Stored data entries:
☆ ☆ ☆ ☆

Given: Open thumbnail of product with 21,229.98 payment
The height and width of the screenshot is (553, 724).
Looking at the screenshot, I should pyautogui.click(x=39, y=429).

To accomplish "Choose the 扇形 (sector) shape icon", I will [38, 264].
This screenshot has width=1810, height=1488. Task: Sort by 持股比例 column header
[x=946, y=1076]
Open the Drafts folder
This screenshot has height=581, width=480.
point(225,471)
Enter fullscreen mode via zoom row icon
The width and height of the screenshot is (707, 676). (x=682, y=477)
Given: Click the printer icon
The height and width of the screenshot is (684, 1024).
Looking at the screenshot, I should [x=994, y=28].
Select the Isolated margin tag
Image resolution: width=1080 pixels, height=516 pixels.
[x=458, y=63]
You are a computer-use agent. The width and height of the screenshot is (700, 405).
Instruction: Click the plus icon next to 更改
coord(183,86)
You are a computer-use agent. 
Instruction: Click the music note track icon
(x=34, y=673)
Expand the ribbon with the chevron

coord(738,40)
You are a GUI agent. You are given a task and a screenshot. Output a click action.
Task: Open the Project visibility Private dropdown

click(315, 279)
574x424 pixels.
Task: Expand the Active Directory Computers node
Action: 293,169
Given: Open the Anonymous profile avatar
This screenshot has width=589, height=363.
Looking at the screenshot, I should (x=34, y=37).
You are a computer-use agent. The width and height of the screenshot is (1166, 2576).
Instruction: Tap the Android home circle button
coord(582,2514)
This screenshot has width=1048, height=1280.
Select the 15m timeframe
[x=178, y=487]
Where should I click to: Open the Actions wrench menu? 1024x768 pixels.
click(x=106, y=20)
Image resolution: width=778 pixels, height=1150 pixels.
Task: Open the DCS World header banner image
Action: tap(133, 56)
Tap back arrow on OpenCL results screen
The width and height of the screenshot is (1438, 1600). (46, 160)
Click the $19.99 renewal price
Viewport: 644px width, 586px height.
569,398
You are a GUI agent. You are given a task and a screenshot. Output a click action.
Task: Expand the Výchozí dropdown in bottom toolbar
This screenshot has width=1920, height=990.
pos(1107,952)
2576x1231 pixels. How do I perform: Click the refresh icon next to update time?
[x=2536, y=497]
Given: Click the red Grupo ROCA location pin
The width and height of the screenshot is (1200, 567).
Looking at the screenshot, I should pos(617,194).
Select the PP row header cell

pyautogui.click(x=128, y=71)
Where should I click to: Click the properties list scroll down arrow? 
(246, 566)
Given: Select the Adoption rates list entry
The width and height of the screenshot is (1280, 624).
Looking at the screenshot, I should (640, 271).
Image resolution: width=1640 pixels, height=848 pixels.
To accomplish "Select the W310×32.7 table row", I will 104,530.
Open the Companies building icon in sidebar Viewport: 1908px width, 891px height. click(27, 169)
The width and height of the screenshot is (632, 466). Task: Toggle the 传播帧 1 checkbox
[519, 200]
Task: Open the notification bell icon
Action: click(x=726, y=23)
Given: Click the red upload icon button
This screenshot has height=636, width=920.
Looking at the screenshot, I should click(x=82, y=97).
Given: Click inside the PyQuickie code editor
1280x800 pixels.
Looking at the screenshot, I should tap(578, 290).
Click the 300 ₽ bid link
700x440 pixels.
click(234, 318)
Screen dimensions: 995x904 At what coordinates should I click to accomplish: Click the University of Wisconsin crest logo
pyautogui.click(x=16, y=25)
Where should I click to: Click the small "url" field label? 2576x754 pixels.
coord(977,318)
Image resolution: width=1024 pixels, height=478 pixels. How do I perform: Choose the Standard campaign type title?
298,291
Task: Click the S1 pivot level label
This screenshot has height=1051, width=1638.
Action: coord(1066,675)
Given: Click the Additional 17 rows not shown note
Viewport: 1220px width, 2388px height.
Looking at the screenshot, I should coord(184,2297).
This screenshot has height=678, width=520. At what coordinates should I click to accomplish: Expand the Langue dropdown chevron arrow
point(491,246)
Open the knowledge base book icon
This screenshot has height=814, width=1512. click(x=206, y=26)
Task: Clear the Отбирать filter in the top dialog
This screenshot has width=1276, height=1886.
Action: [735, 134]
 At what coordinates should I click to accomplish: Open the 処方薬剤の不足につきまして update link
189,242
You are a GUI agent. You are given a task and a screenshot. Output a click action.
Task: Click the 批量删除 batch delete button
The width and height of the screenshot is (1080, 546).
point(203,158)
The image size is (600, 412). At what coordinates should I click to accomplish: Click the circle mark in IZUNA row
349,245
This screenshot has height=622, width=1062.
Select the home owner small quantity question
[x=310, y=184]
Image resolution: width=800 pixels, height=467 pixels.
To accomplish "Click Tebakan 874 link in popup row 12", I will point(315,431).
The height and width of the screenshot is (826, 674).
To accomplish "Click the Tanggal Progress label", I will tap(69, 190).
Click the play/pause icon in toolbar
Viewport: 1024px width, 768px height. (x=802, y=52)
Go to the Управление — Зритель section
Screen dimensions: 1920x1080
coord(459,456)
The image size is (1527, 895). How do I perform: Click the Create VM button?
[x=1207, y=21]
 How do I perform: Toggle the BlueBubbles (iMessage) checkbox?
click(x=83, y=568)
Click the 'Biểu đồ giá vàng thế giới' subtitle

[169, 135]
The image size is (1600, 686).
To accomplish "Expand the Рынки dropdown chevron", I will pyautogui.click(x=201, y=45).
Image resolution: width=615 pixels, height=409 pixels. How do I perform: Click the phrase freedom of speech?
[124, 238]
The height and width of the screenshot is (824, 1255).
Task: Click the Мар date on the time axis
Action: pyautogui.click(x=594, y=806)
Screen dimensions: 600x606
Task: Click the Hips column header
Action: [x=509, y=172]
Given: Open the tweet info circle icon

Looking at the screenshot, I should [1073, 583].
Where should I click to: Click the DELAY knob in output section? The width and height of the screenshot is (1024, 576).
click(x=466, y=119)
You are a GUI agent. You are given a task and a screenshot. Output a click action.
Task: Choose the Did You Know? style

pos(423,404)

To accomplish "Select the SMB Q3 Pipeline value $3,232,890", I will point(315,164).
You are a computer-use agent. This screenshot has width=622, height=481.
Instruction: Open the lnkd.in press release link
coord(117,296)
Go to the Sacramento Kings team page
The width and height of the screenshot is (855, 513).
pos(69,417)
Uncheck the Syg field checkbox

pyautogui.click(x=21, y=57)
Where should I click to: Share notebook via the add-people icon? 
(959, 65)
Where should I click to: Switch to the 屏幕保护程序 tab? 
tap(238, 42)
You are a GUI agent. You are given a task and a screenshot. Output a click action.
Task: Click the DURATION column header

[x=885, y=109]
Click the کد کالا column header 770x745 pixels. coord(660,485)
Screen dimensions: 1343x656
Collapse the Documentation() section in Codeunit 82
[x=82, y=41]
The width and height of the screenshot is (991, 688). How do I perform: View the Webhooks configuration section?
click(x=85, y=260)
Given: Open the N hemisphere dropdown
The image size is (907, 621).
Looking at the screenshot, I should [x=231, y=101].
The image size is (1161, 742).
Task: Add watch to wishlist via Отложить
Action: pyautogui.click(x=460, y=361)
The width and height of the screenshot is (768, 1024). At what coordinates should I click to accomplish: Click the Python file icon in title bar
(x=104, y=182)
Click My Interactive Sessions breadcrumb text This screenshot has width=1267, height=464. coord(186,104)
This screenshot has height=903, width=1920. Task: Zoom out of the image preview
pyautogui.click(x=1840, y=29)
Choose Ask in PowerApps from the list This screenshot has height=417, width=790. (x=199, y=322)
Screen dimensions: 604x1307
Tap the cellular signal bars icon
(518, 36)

☆ ☆ ☆ ☆

What you have to do:
Output the data in full, precisely as it appears above.

Answer to the exercise:
Given: Open thumbnail of product with 21,229.98 payment
The height and width of the screenshot is (553, 724).
Looking at the screenshot, I should pyautogui.click(x=39, y=429).

To accomplish "Choose the 扇形 (sector) shape icon", I will [38, 264].
This screenshot has width=1810, height=1488. Task: Sort by 持股比例 column header
[x=946, y=1076]
Open the Drafts folder
This screenshot has height=581, width=480.
point(225,471)
Enter fullscreen mode via zoom row icon
The width and height of the screenshot is (707, 676). (x=682, y=477)
Given: Click the printer icon
The height and width of the screenshot is (684, 1024).
Looking at the screenshot, I should [x=994, y=28].
Select the Isolated margin tag
Image resolution: width=1080 pixels, height=516 pixels.
[x=458, y=63]
You are a computer-use agent. The width and height of the screenshot is (700, 405).
Instruction: Click the plus icon next to 更改
coord(183,86)
You are a computer-use agent. 
Instruction: Click the music note track icon
(x=34, y=673)
Expand the ribbon with the chevron

coord(738,40)
You are a GUI agent. You are given a task and a screenshot. Output a click action.
Task: Open the Project visibility Private dropdown

click(315, 279)
574x424 pixels.
Task: Expand the Active Directory Computers node
Action: 293,169
Given: Open the Anonymous profile avatar
This screenshot has width=589, height=363.
Looking at the screenshot, I should (x=34, y=37).
You are a computer-use agent. The width and height of the screenshot is (1166, 2576).
Instruction: Tap the Android home circle button
coord(582,2514)
This screenshot has width=1048, height=1280.
Select the 15m timeframe
[x=178, y=487]
Where should I click to: Open the Actions wrench menu? 1024x768 pixels.
click(x=106, y=20)
Image resolution: width=778 pixels, height=1150 pixels.
Task: Open the DCS World header banner image
Action: tap(133, 56)
Tap back arrow on OpenCL results screen
The width and height of the screenshot is (1438, 1600). (46, 160)
Click the $19.99 renewal price
Viewport: 644px width, 586px height.
569,398
You are a GUI agent. You are given a task and a screenshot. Output a click action.
Task: Expand the Výchozí dropdown in bottom toolbar
This screenshot has width=1920, height=990.
pos(1107,952)
2576x1231 pixels. How do I perform: Click the refresh icon next to update time?
[x=2536, y=497]
Given: Click the red Grupo ROCA location pin
The width and height of the screenshot is (1200, 567).
Looking at the screenshot, I should pos(617,194).
Select the PP row header cell

pyautogui.click(x=128, y=71)
Where should I click to: Click the properties list scroll down arrow? 
(246, 566)
Given: Select the Adoption rates list entry
The width and height of the screenshot is (1280, 624).
Looking at the screenshot, I should (640, 271).
Image resolution: width=1640 pixels, height=848 pixels.
To accomplish "Select the W310×32.7 table row", I will 104,530.
Open the Companies building icon in sidebar Viewport: 1908px width, 891px height. click(27, 169)
The width and height of the screenshot is (632, 466). Task: Toggle the 传播帧 1 checkbox
[519, 200]
Task: Open the notification bell icon
Action: click(x=726, y=23)
Given: Click the red upload icon button
This screenshot has height=636, width=920.
Looking at the screenshot, I should click(x=82, y=97).
Given: Click inside the PyQuickie code editor
1280x800 pixels.
Looking at the screenshot, I should tap(578, 290).
Click the 300 ₽ bid link
700x440 pixels.
click(234, 318)
Screen dimensions: 995x904 At what coordinates should I click to accomplish: Click the University of Wisconsin crest logo
pyautogui.click(x=16, y=25)
Where should I click to: Click the small "url" field label? 2576x754 pixels.
coord(977,318)
Image resolution: width=1024 pixels, height=478 pixels. How do I perform: Choose the Standard campaign type title?
298,291
Task: Click the S1 pivot level label
This screenshot has height=1051, width=1638.
Action: coord(1066,675)
Given: Click the Additional 17 rows not shown note
Viewport: 1220px width, 2388px height.
Looking at the screenshot, I should coord(184,2297).
This screenshot has height=678, width=520. At what coordinates should I click to accomplish: Expand the Langue dropdown chevron arrow
point(491,246)
Open the knowledge base book icon
This screenshot has height=814, width=1512. click(x=206, y=26)
Task: Clear the Отбирать filter in the top dialog
This screenshot has width=1276, height=1886.
Action: [735, 134]
 At what coordinates should I click to accomplish: Open the 処方薬剤の不足につきまして update link
189,242
You are a GUI agent. You are given a task and a screenshot. Output a click action.
Task: Click the 批量删除 batch delete button
The width and height of the screenshot is (1080, 546).
point(203,158)
The image size is (600, 412). At what coordinates should I click to accomplish: Click the circle mark in IZUNA row
349,245
This screenshot has height=622, width=1062.
Select the home owner small quantity question
[x=310, y=184]
Image resolution: width=800 pixels, height=467 pixels.
To accomplish "Click Tebakan 874 link in popup row 12", I will point(315,431).
The height and width of the screenshot is (826, 674).
To accomplish "Click the Tanggal Progress label", I will tap(69, 190).
Click the play/pause icon in toolbar
Viewport: 1024px width, 768px height. (x=802, y=52)
Go to the Управление — Зритель section
Screen dimensions: 1920x1080
coord(459,456)
The image size is (1527, 895). How do I perform: Click the Create VM button?
[x=1207, y=21]
 How do I perform: Toggle the BlueBubbles (iMessage) checkbox?
click(x=83, y=568)
Click the 'Biểu đồ giá vàng thế giới' subtitle

[169, 135]
The image size is (1600, 686).
To accomplish "Expand the Рынки dropdown chevron", I will pyautogui.click(x=201, y=45).
Image resolution: width=615 pixels, height=409 pixels. How do I perform: Click the phrase freedom of speech?
[124, 238]
The height and width of the screenshot is (824, 1255).
Task: Click the Мар date on the time axis
Action: pyautogui.click(x=594, y=806)
Screen dimensions: 600x606
Task: Click the Hips column header
Action: [x=509, y=172]
Given: Open the tweet info circle icon

Looking at the screenshot, I should [1073, 583].
Where should I click to: Click the DELAY knob in output section? The width and height of the screenshot is (1024, 576).
click(x=466, y=119)
You are a GUI agent. You are given a task and a screenshot. Output a click action.
Task: Choose the Did You Know? style

pos(423,404)

To accomplish "Select the SMB Q3 Pipeline value $3,232,890", I will point(315,164).
You are a computer-use agent. This screenshot has width=622, height=481.
Instruction: Open the lnkd.in press release link
coord(117,296)
Go to the Sacramento Kings team page
The width and height of the screenshot is (855, 513).
pos(69,417)
Uncheck the Syg field checkbox

pyautogui.click(x=21, y=57)
Where should I click to: Share notebook via the add-people icon? 
(959, 65)
Where should I click to: Switch to the 屏幕保护程序 tab? 
tap(238, 42)
You are a GUI agent. You are given a task and a screenshot. Output a click action.
Task: Click the DURATION column header

[x=885, y=109]
Click the کد کالا column header 770x745 pixels. coord(660,485)
Screen dimensions: 1343x656
Collapse the Documentation() section in Codeunit 82
[x=82, y=41]
The width and height of the screenshot is (991, 688). How do I perform: View the Webhooks configuration section?
click(x=85, y=260)
Given: Open the N hemisphere dropdown
The image size is (907, 621).
Looking at the screenshot, I should [x=231, y=101].
The image size is (1161, 742).
Task: Add watch to wishlist via Отложить
Action: pyautogui.click(x=460, y=361)
The width and height of the screenshot is (768, 1024). At what coordinates should I click to accomplish: Click the Python file icon in title bar
(x=104, y=182)
Click My Interactive Sessions breadcrumb text This screenshot has width=1267, height=464. coord(186,104)
This screenshot has height=903, width=1920. Task: Zoom out of the image preview
pyautogui.click(x=1840, y=29)
Choose Ask in PowerApps from the list This screenshot has height=417, width=790. (x=199, y=322)
Screen dimensions: 604x1307
Tap the cellular signal bars icon
(518, 36)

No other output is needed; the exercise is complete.